MÉDICOS SIN FRONTERAS

Tras más de medio siglo de conflicto armado en Colombia, la violencia está lejos de desaparecer  y el coste social hasta el momento es alarmante. Millones de personas han tenido que desplazarse de sus hogares y tierras, decenas de miles han desaparecido y centenares de miles de familiares siguen esperándolos.

© Marta Soszynska/MSF

Durante todos estos años, la violencia no ha cesado, sino que se ha adaptado. Razones ideológicas, políticas y/o religiosas han sido el motivo de aberraciones contrarias a la vida y de la erosión de los derechos humanos más básicos. Pero sobre todo, el principal motor de esta desmesurada violencia ha sido el interés económico. Cantidad de niños, jóvenes y adultos han sido reclutados a la fuerza o empujados a un estilo de vida criminal ante la falta de oportunidades.

Como explica Juan Matías Gil, coordinador de MSF en Colombia, “el número de torturados y asesinados es incalculable, al igual que la cifra de comunidades amenazadas y de personas extorsionadas”.

En el país tienen lugar desde enfrentamientos directos, bombardeos, atentados y masacres, hasta la intensificación de las amenazas y extorsiones, hostigamientos, bloqueos y restricciones de movimientos y asesinatos selectivos de líderes sociales y comunitarios. Los responsables de estas masacres han sido múltiples, desde grupos guerrilleros, paramilitares y fuerzas de seguridad del Estado a grupos criminales constituidos tras las desmovilizaciones.

Sin embargo, algo que no ha cambiado, es “la constante generación de víctimas”, lamenta Gil.

 

Víctimas por partida doble

Existen diversos tipos de víctimas fruto de estas situaciones de violencia crónica y también cambiante. Y estas se encuentran tanto en las mismas zonas de conflicto como en las grandes concentraciones urbanas.

Durante décadas de conflicto, “muchas familias han dejado atrás sus tierras, sus vidas, sus historias, para sufrir luego la indiferencia y el desprecio en las grandes ciudades.
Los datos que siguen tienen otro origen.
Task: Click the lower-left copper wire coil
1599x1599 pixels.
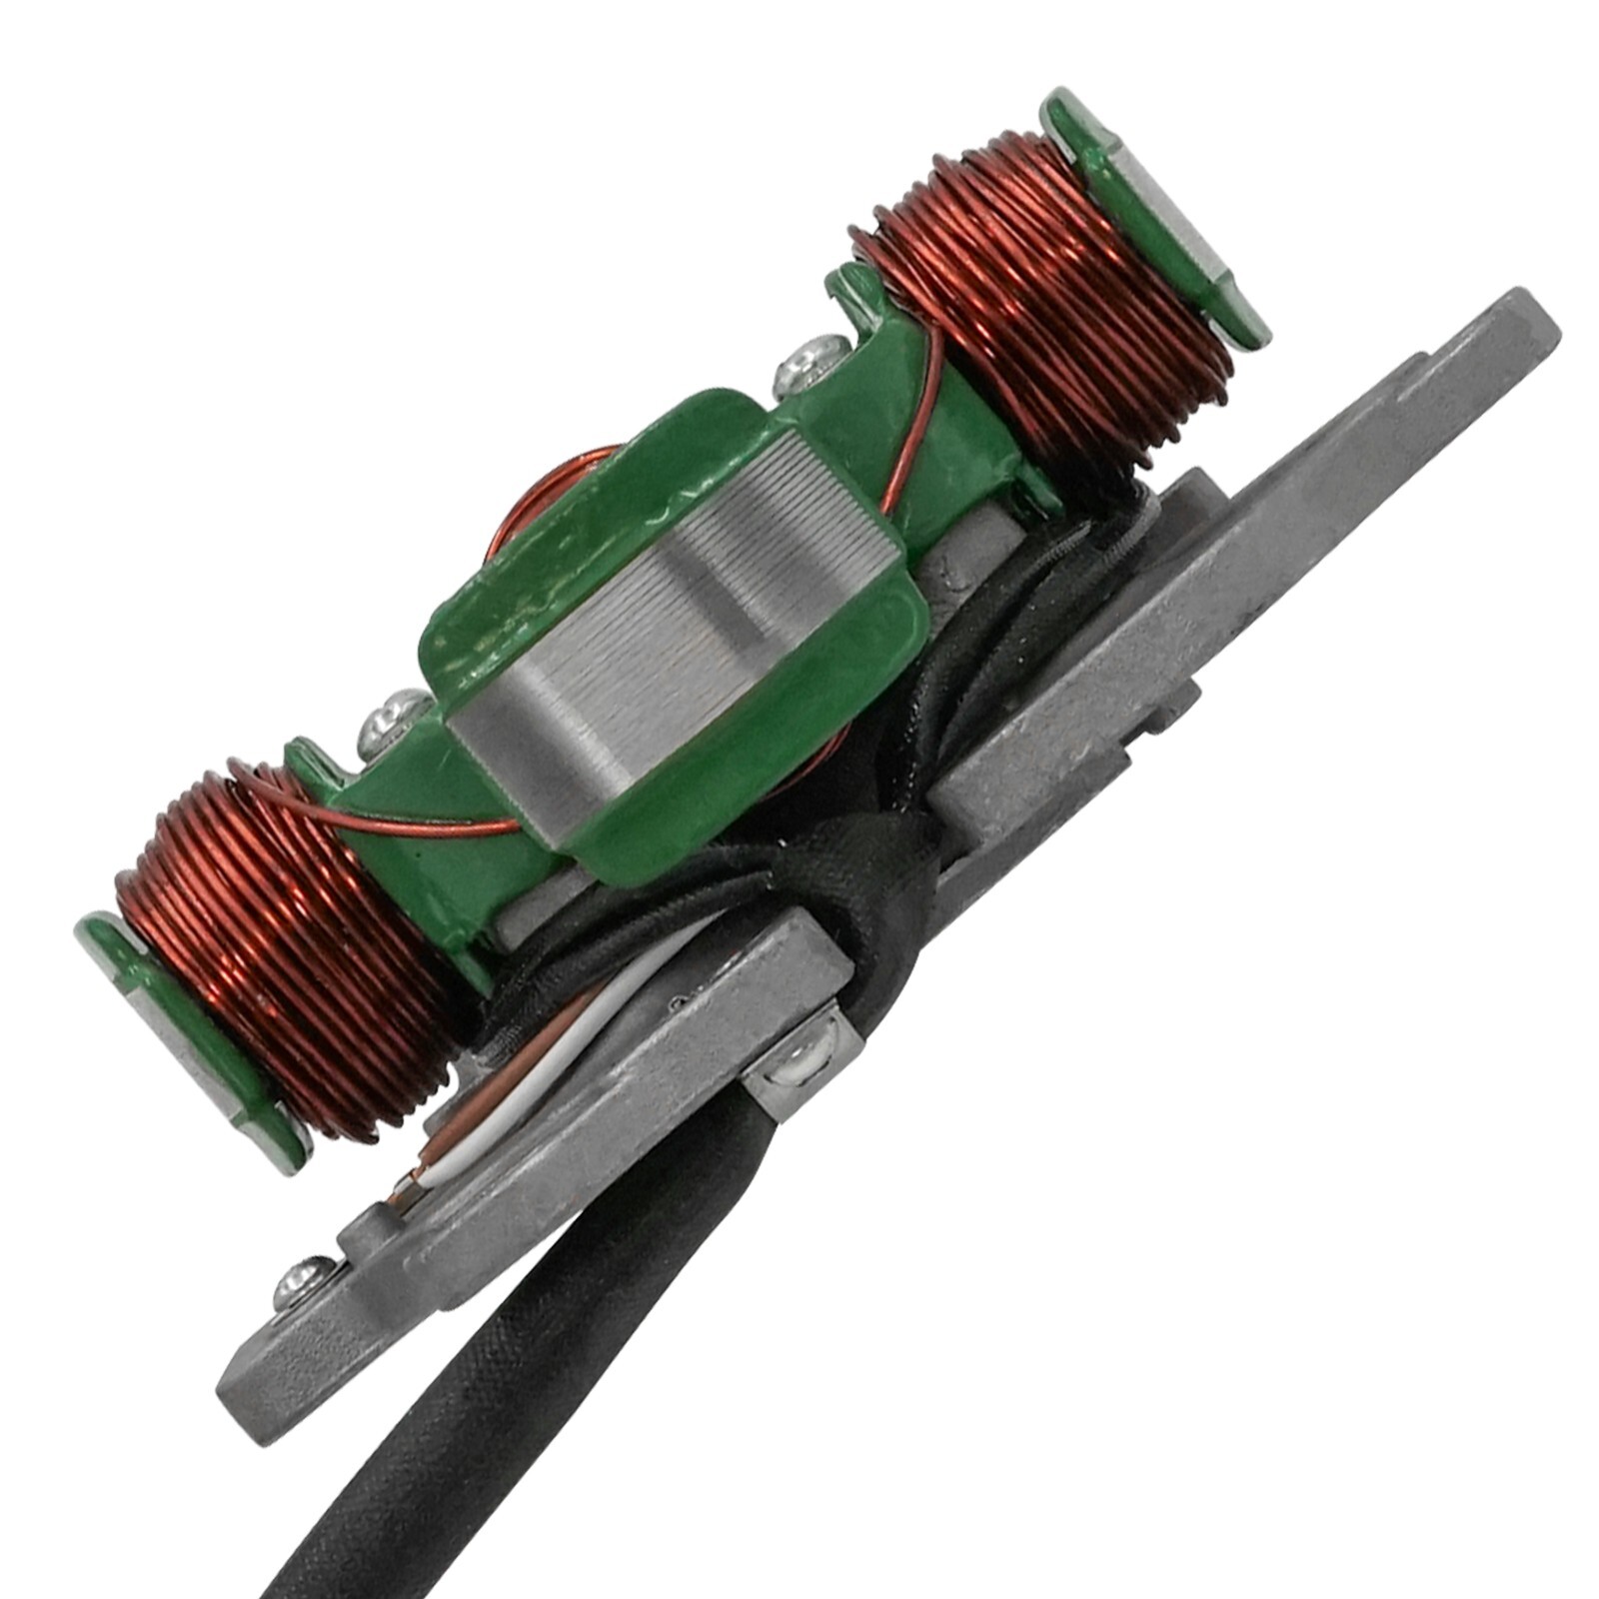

Son víctimas de desapariciones, torturas, asesinatos y violencias sexuales, que han dejado marcas imborrables en tantos hogares”, explica Gil.

© Marta Soszynska/MSF

Y es que, estas personas son víctimas dobles, ya que además de haber sufrido el abuso, sufren también el olvido y la falta de comprensión, empatía y solidaridad.

 

Violencia oculta

En el marco del proceso de paz del país debemos preguntarnos qué ocurre con las heridas invisibles. Heridas que aunque no sean físicas ni externas, existen y que son consecuencia de profundas y dolorosas lesiones.

Por ejemplo, en 2016, atendimos a 645 víctimas de violencia sexual en Colombia; violencia que permanece arraigada y escondida en las personas que sufrieron dichos abusos.

Nuestro coordinador en el país enumera algunas situaciones concretas de personas que sufren estas heridas como “una madre que espera en la puerta de su casa a su hijo desaparecido. Como el insomnio de un padre cuya hija ha sufrido abusos sexuales. Como las relaciones sociales de tantas chicas tras esos abusos traumáticos. Como el trayecto de un niño a la escuela después de que su hermano haya sido mutilado por un artefacto explosivo. O Como las pesadillas de una joven tras presenciar una masacre en su pueblo”.

En este vídeo, Cristina, psiquiatra de MSF, explica cómo damos apoyo en salud mental en zonas de conflicto.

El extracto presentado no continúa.